Stored data entries
────

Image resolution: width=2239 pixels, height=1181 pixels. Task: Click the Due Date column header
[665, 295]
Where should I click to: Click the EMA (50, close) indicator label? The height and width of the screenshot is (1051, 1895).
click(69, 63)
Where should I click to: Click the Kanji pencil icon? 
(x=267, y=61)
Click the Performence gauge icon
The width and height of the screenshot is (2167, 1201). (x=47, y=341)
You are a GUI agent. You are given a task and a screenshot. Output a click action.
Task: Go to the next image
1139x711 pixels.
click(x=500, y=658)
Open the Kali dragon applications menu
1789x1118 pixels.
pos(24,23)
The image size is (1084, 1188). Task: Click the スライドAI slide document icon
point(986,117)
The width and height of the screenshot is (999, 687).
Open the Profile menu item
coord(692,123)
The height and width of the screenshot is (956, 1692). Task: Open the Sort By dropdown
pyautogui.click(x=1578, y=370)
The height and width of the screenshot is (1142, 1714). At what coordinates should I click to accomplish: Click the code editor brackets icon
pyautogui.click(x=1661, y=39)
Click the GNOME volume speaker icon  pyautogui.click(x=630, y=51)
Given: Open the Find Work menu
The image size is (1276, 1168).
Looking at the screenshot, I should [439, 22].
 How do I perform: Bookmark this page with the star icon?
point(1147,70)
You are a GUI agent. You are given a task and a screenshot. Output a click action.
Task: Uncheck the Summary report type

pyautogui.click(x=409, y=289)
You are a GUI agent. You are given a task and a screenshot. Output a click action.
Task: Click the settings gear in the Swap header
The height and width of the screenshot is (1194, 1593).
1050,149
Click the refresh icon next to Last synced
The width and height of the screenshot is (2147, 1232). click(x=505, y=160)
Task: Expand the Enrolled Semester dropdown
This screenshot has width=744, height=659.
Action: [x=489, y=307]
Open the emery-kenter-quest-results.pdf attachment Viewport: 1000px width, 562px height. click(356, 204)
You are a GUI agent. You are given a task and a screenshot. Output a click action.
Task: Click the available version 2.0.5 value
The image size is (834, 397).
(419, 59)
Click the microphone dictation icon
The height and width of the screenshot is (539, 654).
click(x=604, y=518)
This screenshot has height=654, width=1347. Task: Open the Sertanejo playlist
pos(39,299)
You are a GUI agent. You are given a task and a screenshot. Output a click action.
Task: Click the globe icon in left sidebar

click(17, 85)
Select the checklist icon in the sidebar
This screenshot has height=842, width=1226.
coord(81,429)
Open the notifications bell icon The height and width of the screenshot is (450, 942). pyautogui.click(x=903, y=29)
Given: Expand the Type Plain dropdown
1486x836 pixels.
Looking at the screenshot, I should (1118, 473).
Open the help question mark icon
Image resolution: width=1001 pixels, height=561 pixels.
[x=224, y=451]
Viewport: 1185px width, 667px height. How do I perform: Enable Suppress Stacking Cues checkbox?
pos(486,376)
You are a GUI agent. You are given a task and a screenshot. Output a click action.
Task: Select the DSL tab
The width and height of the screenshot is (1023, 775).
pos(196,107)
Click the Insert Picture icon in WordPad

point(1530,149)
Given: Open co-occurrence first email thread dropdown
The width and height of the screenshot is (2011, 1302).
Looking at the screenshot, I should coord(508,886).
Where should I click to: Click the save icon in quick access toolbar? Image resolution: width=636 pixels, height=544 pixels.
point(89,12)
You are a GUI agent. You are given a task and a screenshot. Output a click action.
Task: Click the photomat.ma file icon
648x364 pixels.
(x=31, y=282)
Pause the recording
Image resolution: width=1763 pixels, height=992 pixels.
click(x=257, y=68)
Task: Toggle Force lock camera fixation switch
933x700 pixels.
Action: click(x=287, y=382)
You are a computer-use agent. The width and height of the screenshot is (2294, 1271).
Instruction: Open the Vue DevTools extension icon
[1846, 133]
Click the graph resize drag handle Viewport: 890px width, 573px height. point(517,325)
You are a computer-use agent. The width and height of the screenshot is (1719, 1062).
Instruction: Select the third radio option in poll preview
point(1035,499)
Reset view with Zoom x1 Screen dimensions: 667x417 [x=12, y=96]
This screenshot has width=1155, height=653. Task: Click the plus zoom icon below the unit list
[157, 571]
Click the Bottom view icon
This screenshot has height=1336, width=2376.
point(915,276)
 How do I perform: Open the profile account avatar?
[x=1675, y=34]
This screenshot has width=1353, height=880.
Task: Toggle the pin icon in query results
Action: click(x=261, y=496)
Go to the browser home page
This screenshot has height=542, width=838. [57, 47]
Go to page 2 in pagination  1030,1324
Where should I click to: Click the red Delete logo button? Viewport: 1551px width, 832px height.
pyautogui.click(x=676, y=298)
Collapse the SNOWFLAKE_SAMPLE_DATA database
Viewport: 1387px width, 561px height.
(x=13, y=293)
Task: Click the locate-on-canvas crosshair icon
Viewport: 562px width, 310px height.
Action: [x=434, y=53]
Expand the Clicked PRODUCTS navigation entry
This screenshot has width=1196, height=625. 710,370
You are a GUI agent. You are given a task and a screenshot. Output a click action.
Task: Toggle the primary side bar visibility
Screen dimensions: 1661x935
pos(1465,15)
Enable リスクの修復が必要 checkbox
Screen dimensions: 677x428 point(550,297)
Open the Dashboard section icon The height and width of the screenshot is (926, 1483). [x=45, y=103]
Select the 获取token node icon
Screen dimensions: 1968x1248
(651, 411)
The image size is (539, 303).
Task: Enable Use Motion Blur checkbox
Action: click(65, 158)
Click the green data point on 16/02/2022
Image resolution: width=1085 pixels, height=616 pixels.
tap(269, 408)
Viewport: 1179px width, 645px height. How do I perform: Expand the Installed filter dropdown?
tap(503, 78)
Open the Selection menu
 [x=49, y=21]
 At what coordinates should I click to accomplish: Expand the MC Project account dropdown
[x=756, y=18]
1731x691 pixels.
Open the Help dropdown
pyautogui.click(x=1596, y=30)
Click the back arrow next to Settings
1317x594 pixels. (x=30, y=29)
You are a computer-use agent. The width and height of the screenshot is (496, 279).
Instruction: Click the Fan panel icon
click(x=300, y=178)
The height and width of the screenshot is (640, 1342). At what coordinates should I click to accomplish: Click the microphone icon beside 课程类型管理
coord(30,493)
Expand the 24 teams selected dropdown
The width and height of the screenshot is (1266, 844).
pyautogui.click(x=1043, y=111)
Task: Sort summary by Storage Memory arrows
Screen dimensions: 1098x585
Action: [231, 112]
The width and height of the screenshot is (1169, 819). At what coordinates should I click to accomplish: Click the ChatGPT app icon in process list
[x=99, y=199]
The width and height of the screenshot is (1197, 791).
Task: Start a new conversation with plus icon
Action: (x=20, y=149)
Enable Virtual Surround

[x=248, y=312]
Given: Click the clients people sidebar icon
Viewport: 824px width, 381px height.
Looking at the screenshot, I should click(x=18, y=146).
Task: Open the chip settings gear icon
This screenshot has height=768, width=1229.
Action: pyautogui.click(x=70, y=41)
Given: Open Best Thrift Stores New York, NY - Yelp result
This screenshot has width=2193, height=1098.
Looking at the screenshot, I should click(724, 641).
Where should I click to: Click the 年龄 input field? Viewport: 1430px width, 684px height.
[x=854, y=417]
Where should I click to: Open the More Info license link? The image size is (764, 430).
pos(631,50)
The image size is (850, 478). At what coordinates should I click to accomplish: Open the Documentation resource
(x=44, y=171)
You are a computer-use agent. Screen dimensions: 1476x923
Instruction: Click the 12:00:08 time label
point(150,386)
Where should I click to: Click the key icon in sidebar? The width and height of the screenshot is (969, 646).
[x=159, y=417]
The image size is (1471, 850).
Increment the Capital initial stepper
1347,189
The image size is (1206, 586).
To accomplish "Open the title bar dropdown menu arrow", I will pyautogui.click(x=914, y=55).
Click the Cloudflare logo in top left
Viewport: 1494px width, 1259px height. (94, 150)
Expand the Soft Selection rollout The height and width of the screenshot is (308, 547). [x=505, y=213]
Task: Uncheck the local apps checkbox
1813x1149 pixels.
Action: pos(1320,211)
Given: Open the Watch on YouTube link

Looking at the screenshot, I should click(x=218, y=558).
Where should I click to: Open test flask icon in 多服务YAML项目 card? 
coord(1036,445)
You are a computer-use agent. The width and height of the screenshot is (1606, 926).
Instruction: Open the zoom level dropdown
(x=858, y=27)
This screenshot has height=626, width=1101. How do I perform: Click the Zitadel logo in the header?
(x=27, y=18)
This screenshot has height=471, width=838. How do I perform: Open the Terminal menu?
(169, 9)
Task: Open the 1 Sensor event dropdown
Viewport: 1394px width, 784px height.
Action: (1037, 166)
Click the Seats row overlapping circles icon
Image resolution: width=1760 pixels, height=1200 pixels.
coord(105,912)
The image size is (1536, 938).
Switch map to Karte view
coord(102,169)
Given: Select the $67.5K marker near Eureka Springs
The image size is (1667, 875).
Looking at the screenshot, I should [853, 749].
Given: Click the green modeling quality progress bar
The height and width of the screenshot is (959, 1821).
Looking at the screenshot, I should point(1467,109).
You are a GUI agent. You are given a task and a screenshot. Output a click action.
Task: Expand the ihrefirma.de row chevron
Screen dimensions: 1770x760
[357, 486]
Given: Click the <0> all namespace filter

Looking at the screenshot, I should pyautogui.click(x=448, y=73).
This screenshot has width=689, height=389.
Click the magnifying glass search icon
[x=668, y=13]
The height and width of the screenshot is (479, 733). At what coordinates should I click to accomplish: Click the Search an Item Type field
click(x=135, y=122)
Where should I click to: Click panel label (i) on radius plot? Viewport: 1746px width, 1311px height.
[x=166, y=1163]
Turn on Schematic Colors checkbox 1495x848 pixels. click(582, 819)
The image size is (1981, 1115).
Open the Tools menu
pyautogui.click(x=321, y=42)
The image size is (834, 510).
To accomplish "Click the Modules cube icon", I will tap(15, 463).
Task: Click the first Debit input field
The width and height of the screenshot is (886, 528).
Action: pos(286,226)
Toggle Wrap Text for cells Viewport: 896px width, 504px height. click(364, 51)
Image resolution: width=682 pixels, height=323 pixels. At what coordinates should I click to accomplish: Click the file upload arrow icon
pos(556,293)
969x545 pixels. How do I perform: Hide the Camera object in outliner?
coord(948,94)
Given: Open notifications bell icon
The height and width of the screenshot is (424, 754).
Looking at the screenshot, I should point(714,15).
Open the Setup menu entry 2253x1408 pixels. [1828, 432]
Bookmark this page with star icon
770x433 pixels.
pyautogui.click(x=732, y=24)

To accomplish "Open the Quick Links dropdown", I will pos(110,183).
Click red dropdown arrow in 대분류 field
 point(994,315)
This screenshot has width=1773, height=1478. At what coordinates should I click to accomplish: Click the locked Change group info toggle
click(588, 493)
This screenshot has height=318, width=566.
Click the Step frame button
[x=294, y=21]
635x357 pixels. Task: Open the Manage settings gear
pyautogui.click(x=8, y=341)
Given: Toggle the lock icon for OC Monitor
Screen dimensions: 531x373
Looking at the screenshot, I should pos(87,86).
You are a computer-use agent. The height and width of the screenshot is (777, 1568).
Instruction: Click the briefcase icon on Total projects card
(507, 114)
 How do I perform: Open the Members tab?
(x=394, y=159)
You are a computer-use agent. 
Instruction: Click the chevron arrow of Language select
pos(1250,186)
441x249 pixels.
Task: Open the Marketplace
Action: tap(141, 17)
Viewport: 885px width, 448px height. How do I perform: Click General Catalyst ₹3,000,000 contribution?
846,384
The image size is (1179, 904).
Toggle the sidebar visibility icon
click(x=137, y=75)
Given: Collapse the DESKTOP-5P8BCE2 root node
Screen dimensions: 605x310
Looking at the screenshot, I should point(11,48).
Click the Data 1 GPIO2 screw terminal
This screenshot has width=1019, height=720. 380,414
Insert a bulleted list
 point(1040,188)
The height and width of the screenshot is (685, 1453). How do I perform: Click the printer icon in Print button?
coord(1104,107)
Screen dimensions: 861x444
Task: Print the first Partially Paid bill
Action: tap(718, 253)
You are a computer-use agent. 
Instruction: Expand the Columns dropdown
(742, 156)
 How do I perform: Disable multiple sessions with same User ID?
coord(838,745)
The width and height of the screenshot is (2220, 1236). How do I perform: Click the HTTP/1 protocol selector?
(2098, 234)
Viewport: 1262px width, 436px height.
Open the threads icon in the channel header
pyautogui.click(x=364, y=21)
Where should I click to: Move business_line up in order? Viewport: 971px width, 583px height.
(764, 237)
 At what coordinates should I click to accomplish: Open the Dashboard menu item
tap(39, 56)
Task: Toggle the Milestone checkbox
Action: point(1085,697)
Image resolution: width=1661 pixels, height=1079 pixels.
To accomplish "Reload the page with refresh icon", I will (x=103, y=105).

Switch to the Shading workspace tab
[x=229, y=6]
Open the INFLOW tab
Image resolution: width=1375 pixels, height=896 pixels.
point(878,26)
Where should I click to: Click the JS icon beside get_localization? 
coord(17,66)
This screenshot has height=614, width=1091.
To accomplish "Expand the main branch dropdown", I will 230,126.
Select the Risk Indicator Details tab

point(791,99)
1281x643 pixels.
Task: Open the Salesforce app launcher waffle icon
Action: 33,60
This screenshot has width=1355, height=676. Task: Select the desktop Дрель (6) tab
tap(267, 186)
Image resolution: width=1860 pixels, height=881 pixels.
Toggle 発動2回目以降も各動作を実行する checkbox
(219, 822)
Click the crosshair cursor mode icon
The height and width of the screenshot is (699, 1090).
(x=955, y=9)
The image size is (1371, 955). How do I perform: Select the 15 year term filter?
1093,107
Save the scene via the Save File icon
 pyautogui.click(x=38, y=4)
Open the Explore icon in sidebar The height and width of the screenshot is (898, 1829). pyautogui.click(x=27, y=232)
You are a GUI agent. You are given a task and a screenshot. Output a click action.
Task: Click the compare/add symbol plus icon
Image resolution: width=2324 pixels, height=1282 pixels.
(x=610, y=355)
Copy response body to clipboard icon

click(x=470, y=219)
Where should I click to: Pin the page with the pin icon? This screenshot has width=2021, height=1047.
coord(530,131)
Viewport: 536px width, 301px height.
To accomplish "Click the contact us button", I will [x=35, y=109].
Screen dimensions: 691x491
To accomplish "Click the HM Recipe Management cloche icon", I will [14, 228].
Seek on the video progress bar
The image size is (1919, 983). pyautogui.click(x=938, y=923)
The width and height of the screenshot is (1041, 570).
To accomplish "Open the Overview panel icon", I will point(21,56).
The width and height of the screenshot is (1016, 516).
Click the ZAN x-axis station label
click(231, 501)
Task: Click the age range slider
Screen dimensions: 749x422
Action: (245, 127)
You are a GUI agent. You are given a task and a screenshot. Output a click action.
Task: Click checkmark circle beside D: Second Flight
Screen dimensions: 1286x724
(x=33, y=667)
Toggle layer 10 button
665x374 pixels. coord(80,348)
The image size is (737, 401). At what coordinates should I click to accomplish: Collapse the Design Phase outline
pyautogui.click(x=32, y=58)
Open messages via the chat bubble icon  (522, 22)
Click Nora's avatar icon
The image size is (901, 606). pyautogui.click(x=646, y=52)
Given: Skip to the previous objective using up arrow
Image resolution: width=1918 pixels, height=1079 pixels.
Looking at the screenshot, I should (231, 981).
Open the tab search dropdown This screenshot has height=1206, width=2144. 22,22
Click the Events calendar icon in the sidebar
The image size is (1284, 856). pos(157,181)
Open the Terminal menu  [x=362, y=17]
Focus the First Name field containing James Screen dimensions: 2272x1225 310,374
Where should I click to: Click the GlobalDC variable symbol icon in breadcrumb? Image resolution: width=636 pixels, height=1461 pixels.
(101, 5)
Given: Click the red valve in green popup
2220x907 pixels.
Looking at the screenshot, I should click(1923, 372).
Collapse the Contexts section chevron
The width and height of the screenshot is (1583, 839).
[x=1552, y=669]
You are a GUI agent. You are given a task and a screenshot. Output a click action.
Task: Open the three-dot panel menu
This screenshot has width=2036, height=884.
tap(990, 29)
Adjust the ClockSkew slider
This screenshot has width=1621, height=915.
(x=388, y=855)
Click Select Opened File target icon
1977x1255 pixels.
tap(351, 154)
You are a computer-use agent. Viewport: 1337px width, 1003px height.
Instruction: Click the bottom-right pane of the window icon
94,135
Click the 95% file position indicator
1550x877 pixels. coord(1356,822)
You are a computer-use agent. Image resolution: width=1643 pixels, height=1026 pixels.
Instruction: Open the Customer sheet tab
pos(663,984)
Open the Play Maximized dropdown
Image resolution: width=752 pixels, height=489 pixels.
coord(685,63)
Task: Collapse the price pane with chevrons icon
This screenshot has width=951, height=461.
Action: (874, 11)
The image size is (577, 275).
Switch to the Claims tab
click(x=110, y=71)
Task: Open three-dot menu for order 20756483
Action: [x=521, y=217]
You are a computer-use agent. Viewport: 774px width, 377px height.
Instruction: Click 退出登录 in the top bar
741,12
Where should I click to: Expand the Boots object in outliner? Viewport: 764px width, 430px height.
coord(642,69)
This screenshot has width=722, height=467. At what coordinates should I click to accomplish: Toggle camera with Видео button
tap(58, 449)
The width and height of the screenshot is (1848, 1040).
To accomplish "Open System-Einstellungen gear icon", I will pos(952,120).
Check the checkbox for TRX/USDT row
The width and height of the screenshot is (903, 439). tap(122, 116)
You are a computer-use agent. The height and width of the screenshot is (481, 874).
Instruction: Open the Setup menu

────

▸ About this task: Out of the data above, set down the lines from the one with "Click the Bottom view icon" to the one with "Task: Toggle the primary side bar visibility", both included, exactly as written and with no additions.

▸ Output:
Click the Bottom view icon
This screenshot has height=1336, width=2376.
point(915,276)
 How do I perform: Open the profile account avatar?
[x=1675, y=34]
This screenshot has width=1353, height=880.
Task: Toggle the pin icon in query results
Action: click(x=261, y=496)
Go to the browser home page
This screenshot has height=542, width=838. [57, 47]
Go to page 2 in pagination  1030,1324
Where should I click to: Click the red Delete logo button? Viewport: 1551px width, 832px height.
pyautogui.click(x=676, y=298)
Collapse the SNOWFLAKE_SAMPLE_DATA database
Viewport: 1387px width, 561px height.
(x=13, y=293)
Task: Click the locate-on-canvas crosshair icon
Viewport: 562px width, 310px height.
Action: [x=434, y=53]
Expand the Clicked PRODUCTS navigation entry
This screenshot has width=1196, height=625. 710,370
You are a GUI agent. You are given a task and a screenshot. Output a click action.
Task: Toggle the primary side bar visibility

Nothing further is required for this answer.